_Direction:_ Rewrite the items as a Markdown table with the columns Row and Line, starting with the line that contains "You are a computer-use agent." and going on through the end of the items. Give each line its own numbered row, skip blank lines, and leave the pictures out.
# START OF Records for this exercise
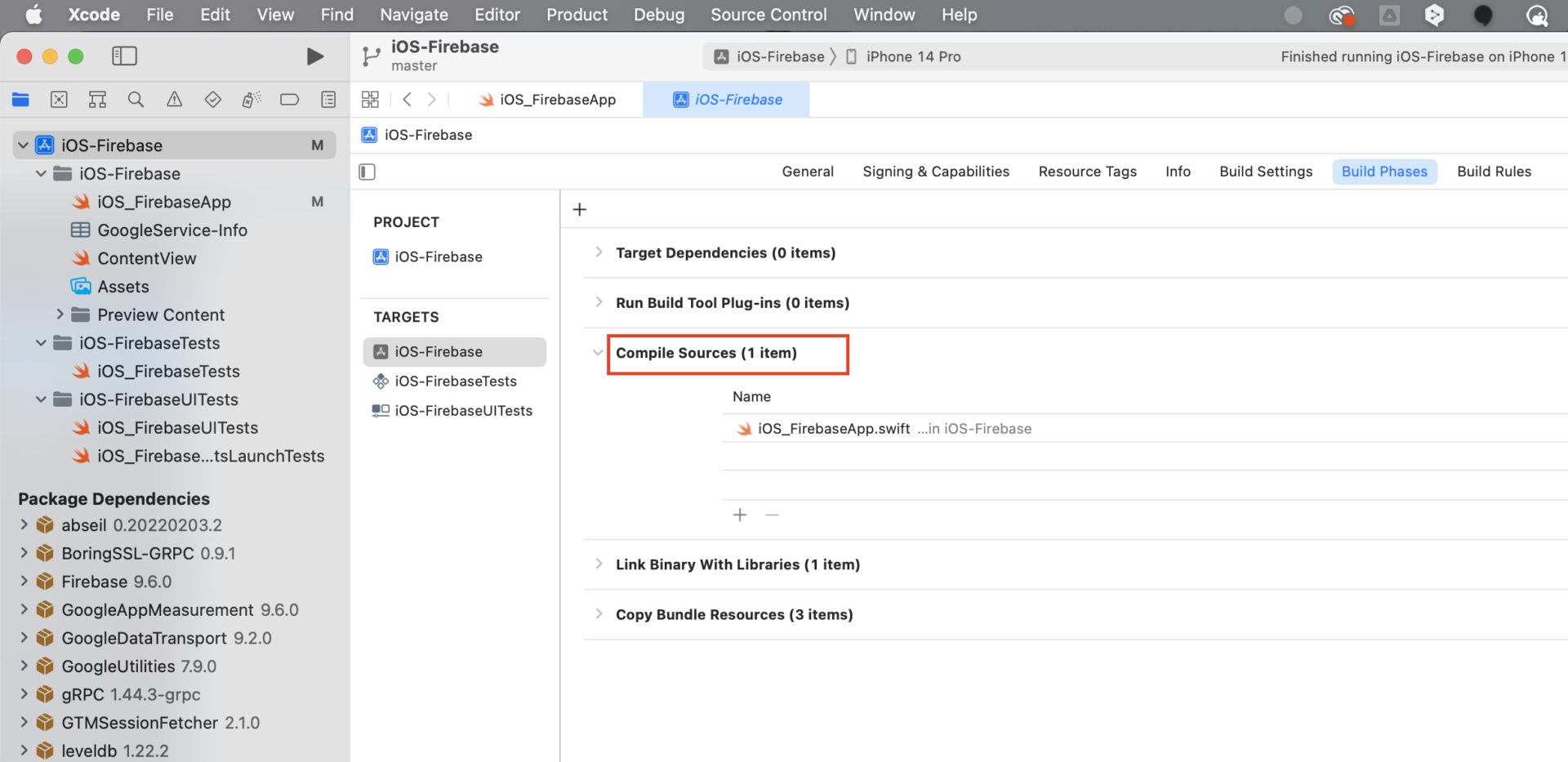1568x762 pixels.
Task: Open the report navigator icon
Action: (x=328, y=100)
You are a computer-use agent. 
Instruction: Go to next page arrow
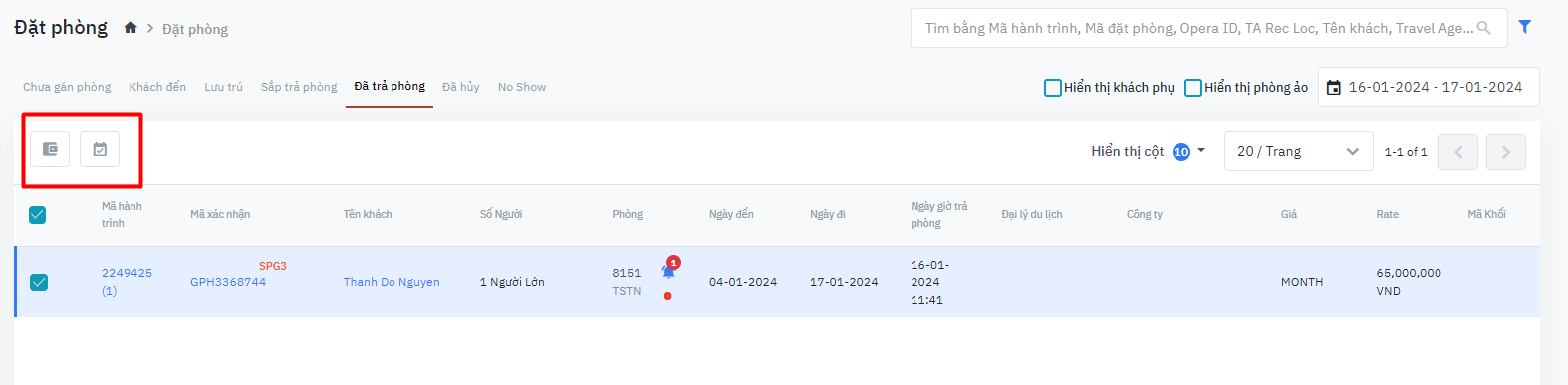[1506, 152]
# END OF Records for this exercise
_Answer to the exercise:_
| Row | Line |
|---|---|
| 1 | You are a computer-use agent.  |
| 2 | Instruction: Go to next page arrow |
| 3 | [1506, 152] |